If he had completed an Expression of Wishes along the lines of “to my wife initially and then equally to my sons” this could result in a very different outcome to the one he intended. Following his death the pension would pass to his widow, at which point the fund would be hers to use as she thought fit. This might not give due regard to his sons. In other words their inheritance could easily be lost, whether that be by intent or simple oversight.
It’s not just complex family relationships where an Expression of Wishes can fall short of delivering the intended distribution of benefits. A higher level of control may be required where, for example:
- Receipt of a lump sum by a beneficiary may not be the best option, e.g.
- Young “spendthrift” children
- Poor mental health – drink/drug addiction
- There is uncertainty of the strength of the relationship between children (i.e. intended beneficiaries) and their partners/spouses.
- There is potential for the funds to be eroded in the event of the surviving spouse needing long term care.
Where strong control of an asset is required it is often the case that establishing a trust can provide the best solution, and this can apply to pension funds equally as well as any other assets. Largely for historic reasons this type of trust is referred to as a Spousal By-Pass trust (prior to pension rules changing in 2015, the main benefit of the trust was that it would allow the funds to be passed to the next generation without them forming part of the surviving spouse’s estate, effectively by-passing their estate for Inheritance Tax purposes).
Using a By-pass trust
As an alternative to paying the benefits directly to the beneficiaries under the Expression of Wishes, it may be possible for them to be paid into a discretionary trust (most but not all pension schemes can facilitate this).
Once in the discretionary trust the trustees can control how much is paid to whom and when.

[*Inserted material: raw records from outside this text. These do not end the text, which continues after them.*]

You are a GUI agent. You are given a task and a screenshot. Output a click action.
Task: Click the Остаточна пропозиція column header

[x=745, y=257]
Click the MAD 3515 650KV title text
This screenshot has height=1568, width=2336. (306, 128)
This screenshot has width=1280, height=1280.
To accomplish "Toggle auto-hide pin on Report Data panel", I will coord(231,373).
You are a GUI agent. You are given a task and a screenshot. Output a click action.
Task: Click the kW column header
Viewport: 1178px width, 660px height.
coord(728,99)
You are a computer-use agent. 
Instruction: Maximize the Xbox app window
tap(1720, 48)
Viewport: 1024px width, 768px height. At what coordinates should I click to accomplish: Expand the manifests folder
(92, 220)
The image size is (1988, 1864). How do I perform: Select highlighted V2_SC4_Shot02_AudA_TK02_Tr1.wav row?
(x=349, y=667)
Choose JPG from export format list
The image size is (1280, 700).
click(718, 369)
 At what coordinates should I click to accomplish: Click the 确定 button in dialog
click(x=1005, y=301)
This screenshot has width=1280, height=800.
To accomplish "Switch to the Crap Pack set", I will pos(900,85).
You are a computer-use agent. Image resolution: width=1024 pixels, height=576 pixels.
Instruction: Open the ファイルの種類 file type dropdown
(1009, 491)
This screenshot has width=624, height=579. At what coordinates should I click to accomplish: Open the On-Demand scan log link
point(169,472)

In line with the earlier example, they could provide an income to the second wife and keep the balance of the capital for distribution to the sons following her death.
Should the second wife require a capital sum (say for repairs to the house) then the trust could make a loan to her, the value of which would be retained in the trust and would create a debt on her estate.
Depending on circumstances and the value of the pension fund there may be additional tax payable under the trust route. The trust is usually a discretionary trust and therefore will be subject to periodic and exit tax charges. Specific advice should be taken here on a case by case basis to establish the tax applicable.
Following a divorce, irrespective of whether any pension share was involved, any Expressions of Wishes should be reviewed and in all probability updated.
Consider whether the client’s wishes can be fully accommodated by an Expression of Wishes. If not consider the option of a by-pass trust.
Check if the pension scheme has the discretion to pay death benefits to a discretionary trust.
Looking longer term, should circumstances change and a by-pass trust is no longer relevant, then a change will need to be made to the Expression of Wishes held by the trustees (this will not cancel the trust but will mean that no pension benefits are paid into it).
Things to look out for
At this stage I would stress that not all pension schemes offer this flexibility, however it is usually possible to move pension benefits into a scheme that does (the pros and cons of transferring pensions need careful consideration and are beyond the scope of this article).
In most circumstances, an Expression of Wishes will enable the benefits to be paid out to the correct beneficiary in a simple and tax efficient manner.
However, where the pension member wishes for a two-stage approach to the distribution of benefits, or has concerns about how the beneficiary may cope with the receipt of a lump sum then a higher level of control may be required and this can be facilitated by the use of a by-pass trust.